[talks] B Hristov general exam

Melissa M. Lawson mml at CS.Princeton.EDU
Tue Apr 29 13:41:39 EDT 2014


Borislav Hristov will present his research seminar/general exam on Tuesday May 6 at 10AM 
in Room 402. The members of his committee are: Mona Singh (advisor), Olga Troyanskaya, 
and Tom Funkhouser. Everyone is invited to attend his talk, and those faculty wishing to remain 
for the oral exam following are welcome to do so. His abstract and reading list follow below. 
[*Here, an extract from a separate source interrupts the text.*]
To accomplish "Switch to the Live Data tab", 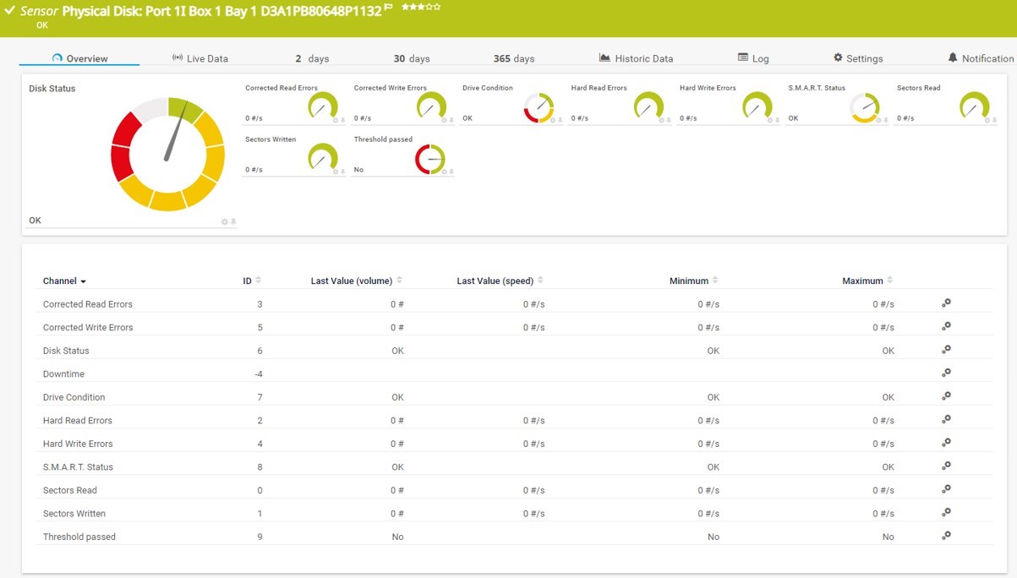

----- Original Message -----




Abstract: 

The improvement and the decreased cost of next generation DNA sequencing have enabled genome wide measurements in large numbers of individuals. This allows researchers to compare the genome variations in both healthy and sick individuals in order to help uncover the genetic underpinnings of human disease. However, complex diseases are caused by a combination of genetic perturbations- often the same phenotypic outcome (a disease case) can result from a different set of possible mutations, possibly in different loci. Cancer is a disease which exhibits such a great genetic heterogeneity. This makes studying it and identifying causal variants extremely difficult. 
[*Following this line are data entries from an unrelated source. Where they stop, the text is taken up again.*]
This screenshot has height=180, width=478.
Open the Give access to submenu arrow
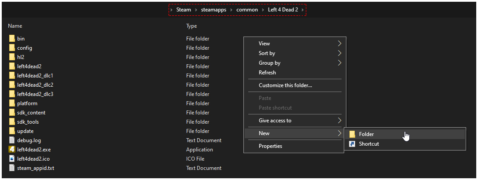pyautogui.click(x=339, y=121)
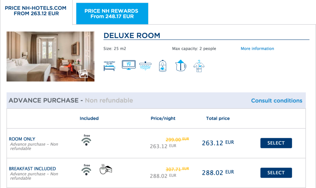Click the electric kettle amenity icon
This screenshot has width=316, height=188.
181,66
We combine knowledge of biological interactions with genome sequencing data from The Cancer Genome Atlas to perform an integrated analysis of several types of cancer. Our hypothesis is that even though different patients could have entirely disjoint sets of somatic variants, these variants disturb similar cell processes and hence are closely connected in the biological network. We phrase the problem precisely in mathematical terms and devise an efficient greedy heuristic to solve it. We use a robust framework of cross validation tests to demonstrate the soundness of our approach. We are able to recover well known cancer genes as well as to highlight possible new ones. We show that our method yields both efficient and biologically relevant results. 


Reading List: 

Yona, Golan. Introduction to Computational Proteomics . CRC Press, 2011. Chapters: 1-7, 10, 13.2 

Dand, Nick, et al. "BioGranat-IG: a network analysis tool to suggest mechanisms of genetic heterogeneity from exome-sequencing data." Bioinformatics 29.6 (2013): 733-741. 

Vandin, Fabio, Eli Upfal, and Benjamin J. Raphael. "Algorithms for detecting significantly mutated pathways in cancer." Journal of Computational Biology 18.3 (2011): 507-522. 

Ulitsky, Igor, et al. "DEGAS: de novo discovery of dysregulated pathways in human diseases." PLoS One 5.10 (2010): e13367. 

Navlakha, Saket, and Carl Kingsford. "The power of protein interaction networks for associating genes with diseases." Bioinformatics 26.8 (2010): 1057-1063. 

Wang, Peggy I., and Edward M. Marcotte. "It's the machine that matters: Predicting gene function and phenotype from protein networks." Journal of proteomics 73.11 (2010): 2277-2289. 

Gosline, Sara JC, et al. "SAMNet: a network-based approach to integrate multi-dimensional high throughput datasets." Integrative Biology 4.11 (2012): 1415-1427. 

Lee, Insuk, et al. "Prioritizing candidate disease genes by network-based boosting of genome-wide association data." Genome research 21.7 (2011): 1109-1121. 

Hofree, Matan, et al. "Network-based stratification of tumor mutations." Nature methods (2013). 

Jiang, Peng, and Mona Singh. "SPICi: a fast clustering algorithm for large biological networks." Bioinformatics 26.8 (2010): 1105-1111.